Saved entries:
== Segment start ==
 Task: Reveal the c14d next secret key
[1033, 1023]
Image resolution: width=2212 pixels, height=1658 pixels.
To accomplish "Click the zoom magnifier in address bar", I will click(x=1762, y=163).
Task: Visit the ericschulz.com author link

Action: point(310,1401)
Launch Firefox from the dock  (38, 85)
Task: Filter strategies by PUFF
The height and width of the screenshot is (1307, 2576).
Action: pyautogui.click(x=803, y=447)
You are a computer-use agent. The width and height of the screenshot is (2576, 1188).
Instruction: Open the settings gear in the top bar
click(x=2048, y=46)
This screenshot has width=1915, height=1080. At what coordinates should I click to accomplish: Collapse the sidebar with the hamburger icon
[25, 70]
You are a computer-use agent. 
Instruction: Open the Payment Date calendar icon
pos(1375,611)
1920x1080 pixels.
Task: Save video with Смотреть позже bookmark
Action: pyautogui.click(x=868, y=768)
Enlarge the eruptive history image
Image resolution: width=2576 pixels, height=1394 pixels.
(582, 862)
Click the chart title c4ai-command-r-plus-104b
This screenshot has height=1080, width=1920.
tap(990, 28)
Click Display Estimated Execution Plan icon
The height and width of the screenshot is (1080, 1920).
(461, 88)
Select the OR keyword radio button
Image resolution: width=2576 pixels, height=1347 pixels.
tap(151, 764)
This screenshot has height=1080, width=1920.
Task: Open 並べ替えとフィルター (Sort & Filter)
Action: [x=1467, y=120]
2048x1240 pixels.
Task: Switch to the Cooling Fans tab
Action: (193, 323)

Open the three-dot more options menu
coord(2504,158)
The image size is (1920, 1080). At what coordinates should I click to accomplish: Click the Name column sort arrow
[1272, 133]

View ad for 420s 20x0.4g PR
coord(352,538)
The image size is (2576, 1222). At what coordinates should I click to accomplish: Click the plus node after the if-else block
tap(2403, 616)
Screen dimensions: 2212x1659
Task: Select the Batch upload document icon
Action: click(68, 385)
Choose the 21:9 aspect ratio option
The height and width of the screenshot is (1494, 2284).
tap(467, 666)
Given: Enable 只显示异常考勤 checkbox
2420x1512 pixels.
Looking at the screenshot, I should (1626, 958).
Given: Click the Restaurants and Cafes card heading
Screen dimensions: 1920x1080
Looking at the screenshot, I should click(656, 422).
== Segment end ==
WORK REQUIRED: Filter the entries down to the lines containing "computer". Copy each of those lines.

ANSWER SPACE:
You are a computer-use agent. The width and height of the screenshot is (2576, 1188).
You are a computer-use agent. 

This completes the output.